A route in Shipper TMS is not a turn-by-turn map path. It is a planning label that helps you:
- group demand,
- filter requests,
- default carrier, vehicle, and driver values,
- plan by route in Visual Scheduler.
How to work in this page
Use the route list when you maintain planning areas or recurring delivery corridors.
- Add one row per logical route.
- Use Code for a short route identifier that planners recognize.
- Use Description to make the route understandable in filters and planning boards.
- Set default carrier, vehicle, and driver only when that route normally uses the same resources.
- Use Scheduler Sort Order to place common routes near the top of scheduler views.
- Use Block for Scheduling when the route should not appear as a planning resource.
- Drill down from No. of Customers when you want to review customers assigned to the route.
Create a route
- Search for Routes.
- Add a new row.
- Fill in Code and Description.
- If needed, set:
- Default Carrier No.
- Default Vehicle No.
- Default Driver No.
- Set Scheduler Sort Order if you use route-based scheduling.
- Enable Block for Scheduling only if the route should not appear in scheduler views.
Assign a route to master data
Set Default Route No. on:
- Customer
- Vendor
- Ship-to Address
- Order Address
- Location
You can also set Route Sequence on the same records if the stop order usually follows a fixed sequence.

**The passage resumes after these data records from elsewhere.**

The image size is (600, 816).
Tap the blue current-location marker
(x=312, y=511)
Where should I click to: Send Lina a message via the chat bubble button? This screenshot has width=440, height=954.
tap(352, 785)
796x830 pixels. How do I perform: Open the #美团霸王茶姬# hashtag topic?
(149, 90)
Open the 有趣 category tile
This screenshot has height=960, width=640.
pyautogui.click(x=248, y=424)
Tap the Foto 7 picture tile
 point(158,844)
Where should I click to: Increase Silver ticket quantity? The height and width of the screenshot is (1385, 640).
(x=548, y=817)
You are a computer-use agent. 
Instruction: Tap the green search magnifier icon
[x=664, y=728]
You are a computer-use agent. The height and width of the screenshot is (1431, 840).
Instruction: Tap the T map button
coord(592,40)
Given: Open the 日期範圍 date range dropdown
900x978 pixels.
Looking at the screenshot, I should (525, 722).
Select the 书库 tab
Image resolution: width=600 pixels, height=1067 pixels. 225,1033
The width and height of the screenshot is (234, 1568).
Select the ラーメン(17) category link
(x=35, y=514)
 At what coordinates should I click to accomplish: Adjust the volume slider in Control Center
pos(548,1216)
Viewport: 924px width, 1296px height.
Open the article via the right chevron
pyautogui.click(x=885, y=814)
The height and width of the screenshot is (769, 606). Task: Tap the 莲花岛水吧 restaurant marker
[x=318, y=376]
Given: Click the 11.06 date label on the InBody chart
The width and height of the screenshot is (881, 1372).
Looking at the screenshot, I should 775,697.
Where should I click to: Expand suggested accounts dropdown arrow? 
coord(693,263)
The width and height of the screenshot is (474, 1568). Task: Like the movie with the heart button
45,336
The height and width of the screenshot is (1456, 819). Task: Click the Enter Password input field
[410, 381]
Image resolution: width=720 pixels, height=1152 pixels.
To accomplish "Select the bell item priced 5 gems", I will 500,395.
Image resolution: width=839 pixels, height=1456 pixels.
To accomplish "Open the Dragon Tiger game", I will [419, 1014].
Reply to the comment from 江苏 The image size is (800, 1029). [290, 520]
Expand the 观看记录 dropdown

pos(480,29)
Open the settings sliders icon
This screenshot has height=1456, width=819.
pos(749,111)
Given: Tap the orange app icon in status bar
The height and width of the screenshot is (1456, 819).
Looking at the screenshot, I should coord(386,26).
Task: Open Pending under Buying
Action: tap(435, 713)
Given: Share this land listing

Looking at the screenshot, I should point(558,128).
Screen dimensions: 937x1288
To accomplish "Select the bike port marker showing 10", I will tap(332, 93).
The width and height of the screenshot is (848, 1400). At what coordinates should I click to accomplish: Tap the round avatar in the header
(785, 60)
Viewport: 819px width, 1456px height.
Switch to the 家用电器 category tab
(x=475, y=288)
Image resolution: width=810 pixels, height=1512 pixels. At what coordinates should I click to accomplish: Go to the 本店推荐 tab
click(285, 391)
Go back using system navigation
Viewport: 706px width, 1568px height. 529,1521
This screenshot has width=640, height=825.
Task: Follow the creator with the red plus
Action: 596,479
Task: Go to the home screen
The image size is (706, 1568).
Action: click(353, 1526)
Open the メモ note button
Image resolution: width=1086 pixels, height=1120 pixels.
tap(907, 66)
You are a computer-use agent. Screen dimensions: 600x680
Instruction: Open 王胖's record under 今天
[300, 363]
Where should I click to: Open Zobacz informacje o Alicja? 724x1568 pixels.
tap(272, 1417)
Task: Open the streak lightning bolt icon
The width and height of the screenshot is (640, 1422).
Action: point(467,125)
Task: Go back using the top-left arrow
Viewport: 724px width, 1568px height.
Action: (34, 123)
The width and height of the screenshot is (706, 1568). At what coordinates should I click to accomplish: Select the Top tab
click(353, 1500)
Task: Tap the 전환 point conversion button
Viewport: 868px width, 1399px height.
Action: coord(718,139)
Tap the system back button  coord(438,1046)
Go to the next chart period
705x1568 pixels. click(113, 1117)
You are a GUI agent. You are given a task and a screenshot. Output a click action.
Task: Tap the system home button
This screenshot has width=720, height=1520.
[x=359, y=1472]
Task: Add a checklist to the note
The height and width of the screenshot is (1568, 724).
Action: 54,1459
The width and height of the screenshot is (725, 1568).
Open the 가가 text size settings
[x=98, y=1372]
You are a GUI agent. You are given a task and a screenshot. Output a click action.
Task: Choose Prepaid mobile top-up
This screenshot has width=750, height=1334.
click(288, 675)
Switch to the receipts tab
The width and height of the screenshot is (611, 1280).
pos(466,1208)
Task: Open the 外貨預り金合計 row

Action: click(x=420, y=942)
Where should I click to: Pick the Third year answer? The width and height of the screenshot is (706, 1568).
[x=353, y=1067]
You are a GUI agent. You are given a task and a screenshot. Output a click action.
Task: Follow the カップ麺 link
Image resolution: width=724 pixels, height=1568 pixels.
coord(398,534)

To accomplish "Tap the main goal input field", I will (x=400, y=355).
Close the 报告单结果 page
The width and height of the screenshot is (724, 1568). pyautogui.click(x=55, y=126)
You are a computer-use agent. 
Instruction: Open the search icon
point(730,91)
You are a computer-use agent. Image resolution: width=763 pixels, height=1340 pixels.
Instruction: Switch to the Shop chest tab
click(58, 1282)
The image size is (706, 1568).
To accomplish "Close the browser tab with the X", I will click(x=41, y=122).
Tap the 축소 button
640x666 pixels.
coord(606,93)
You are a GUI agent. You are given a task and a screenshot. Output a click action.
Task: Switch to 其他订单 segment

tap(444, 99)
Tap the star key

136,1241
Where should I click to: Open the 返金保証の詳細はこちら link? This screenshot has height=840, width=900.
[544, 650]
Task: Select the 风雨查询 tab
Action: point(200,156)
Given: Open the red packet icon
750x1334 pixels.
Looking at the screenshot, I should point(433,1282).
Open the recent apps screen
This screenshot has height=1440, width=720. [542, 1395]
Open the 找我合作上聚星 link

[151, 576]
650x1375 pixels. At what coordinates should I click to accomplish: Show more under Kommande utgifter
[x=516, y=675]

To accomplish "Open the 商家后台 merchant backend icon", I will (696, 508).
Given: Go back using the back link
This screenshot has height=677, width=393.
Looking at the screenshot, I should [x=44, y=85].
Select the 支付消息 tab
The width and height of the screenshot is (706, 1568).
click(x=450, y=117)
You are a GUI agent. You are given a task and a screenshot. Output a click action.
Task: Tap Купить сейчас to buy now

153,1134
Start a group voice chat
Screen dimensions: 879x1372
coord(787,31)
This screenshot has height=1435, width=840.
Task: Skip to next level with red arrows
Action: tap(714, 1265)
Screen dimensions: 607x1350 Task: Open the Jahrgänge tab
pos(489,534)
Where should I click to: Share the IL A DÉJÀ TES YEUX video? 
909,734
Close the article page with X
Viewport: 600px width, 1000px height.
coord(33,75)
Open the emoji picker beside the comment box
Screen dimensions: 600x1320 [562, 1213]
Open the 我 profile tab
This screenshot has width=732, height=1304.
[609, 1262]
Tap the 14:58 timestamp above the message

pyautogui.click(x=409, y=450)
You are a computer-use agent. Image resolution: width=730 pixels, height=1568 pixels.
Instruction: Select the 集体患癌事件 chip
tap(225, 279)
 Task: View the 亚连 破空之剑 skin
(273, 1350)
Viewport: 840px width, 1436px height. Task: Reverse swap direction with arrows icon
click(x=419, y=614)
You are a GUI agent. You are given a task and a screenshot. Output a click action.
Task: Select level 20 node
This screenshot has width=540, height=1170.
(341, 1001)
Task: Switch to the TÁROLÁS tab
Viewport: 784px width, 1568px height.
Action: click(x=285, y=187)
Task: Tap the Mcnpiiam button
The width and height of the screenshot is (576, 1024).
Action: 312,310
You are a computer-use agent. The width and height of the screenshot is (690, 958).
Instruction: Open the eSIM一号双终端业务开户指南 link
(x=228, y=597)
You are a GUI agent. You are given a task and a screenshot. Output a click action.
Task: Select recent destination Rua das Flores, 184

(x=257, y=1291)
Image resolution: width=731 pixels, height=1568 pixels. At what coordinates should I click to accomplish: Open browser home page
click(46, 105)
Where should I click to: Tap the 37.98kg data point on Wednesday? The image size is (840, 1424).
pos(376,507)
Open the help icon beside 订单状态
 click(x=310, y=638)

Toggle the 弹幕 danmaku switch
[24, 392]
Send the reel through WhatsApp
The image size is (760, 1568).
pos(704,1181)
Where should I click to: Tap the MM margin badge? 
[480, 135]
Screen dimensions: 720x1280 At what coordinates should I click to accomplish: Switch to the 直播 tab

How route defaults are used
Route values flow through the process like this:
- The route is copied from master data to the source document.
- The route is copied from the source document to the Transport Request.
- If you set a route on a Transport Order and the carrier is still blank, the route’s default carrier, vehicle, and driver can be applied.
- When you run Get Transport Requests, the route can be used as a filter.